LEYLA: I think startups should run very lean. And my running philosophy on small companies, with some key exceptions, is you’re either building the product or selling the product. So with startups… You know it’s not the salad days right now. It’s definitely time to hunker down. Really every company I work with is running their budget right. And looking at ways to save money in different places and how they can stretch what they have and different types of options like that. I do think VC is a little different than everything else. It tends to lag of it. There’s still a lot of funding going on. I’m seeing deals all over the place – lots of great deals and awesome companies and interesting ideas. So I do think there’s quite a bit of activity still, but you know, in theory it will slow down if the economy doesn’t begin to recover.
LEYLA: I think founding teams should be looking for ways to be very frugal right now, while still looking at how they can hit growth targets or whatever those readjusted growth targets are in the face of COVID. But this is sort of like post 1990s – you know, no more Herman Miller chairs everywhere. Time to buckle down a little bit. And I lived through that. I was at one of those startups, and then our stock blew down. So I’ve experienced that myself and it’s a rough adjustment.
PEMO: Yeah. Yeah. And personally what is your the takeaway from that?

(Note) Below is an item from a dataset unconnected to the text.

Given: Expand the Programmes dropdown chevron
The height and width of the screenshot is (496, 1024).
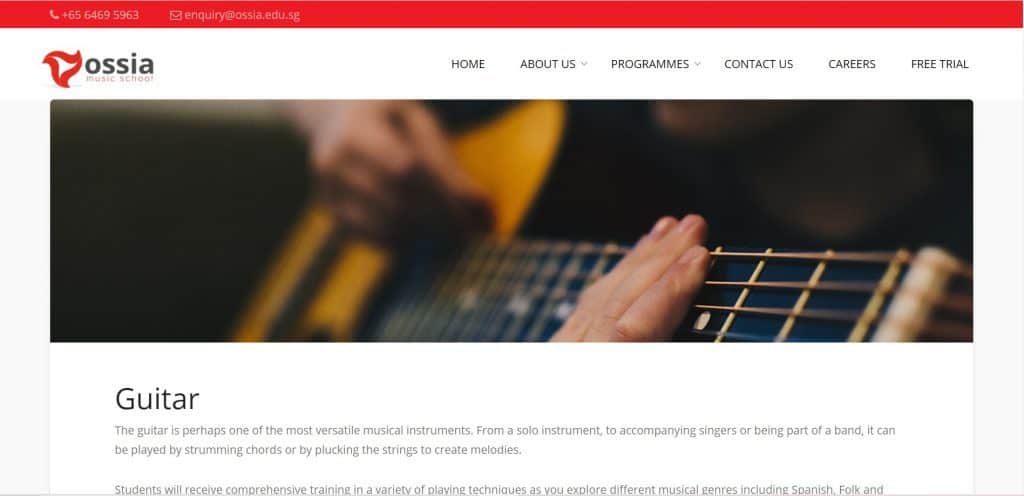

LEYLA: What’s my takeaway from this crisis? That’s a good great question. I mean, I left Salesforce about a year ago, so I’ve been spending a lot of time just reflecting over the last couple of years as I stayed there for 12 years. So I think that reflection has only deepened and continued through this period of time. I wished people were coming together more in certain ways, but in other ways I was beautifully surprised by the way they’re acting. It’s been a reminder to remember how lucky I am all the time. I think that’s been something been trying to focus on, especially when you see so much pain in the world. So I’m trying to figure out where and how I can help.
PEMO: Good to have gratitude despite all the fear that’s around us.
LEYLA: Indeed. It’s a hard time. It really is. This is probably the hardest thing I’ve lived through, and with kids and aging parents and all these different things. There are a lot of odd concerns. Like I hate going grocery shopping. It terrifies me. It used to be something I enjoyed, and now it’s like, Oh my gosh, I’m like a Ninja in and out. So I guess my hope is that things will feel more comfortable at some point, but I worry all the time right now. I think everyone does and that’s hard. Like I was saying to a friend, I think everyone has a low-grade depression right now. It’s just tough. So trying to keep things positive, look for positive things in the middle of a hard time. That’s what I keep trying to focus on.
PEMO: That’s great. One investor, a woman, said to me that she found that people weren’t thinking very clearly. Do you notice that as well?
LEYLA: Yeah, I there’s a concern for everyone’s safety, which a lot of other countries in the world have lived with a bit more than the United States has up until this point. I’m very much American – I grew up here – but it’s a change to be scared for your kids and scare for your parents all the time. And for the first time in a while, not terrified for the planet, which is actually a nice reprieve. But nevertheless, it’s unsettling, you know, and it continues to be unsettling. So yes, I think that causes people to be a little frazzled in their thinking. I sort of harken back to compassion. I’m giving people the benefit of the doubt as much as humanly possible right now, cause you don’t know what anyone’s facing.
PEMO: Yeah, it’s true. Yeah. Everyone’s under a lot of pressure and stress and like you said, grocery shopping’s become a nightmare.
LEYLA: So my husband and I Roshambo for who has to go, and then the one who has to go is in a bad mood for like a day and a half before they go. We hate it.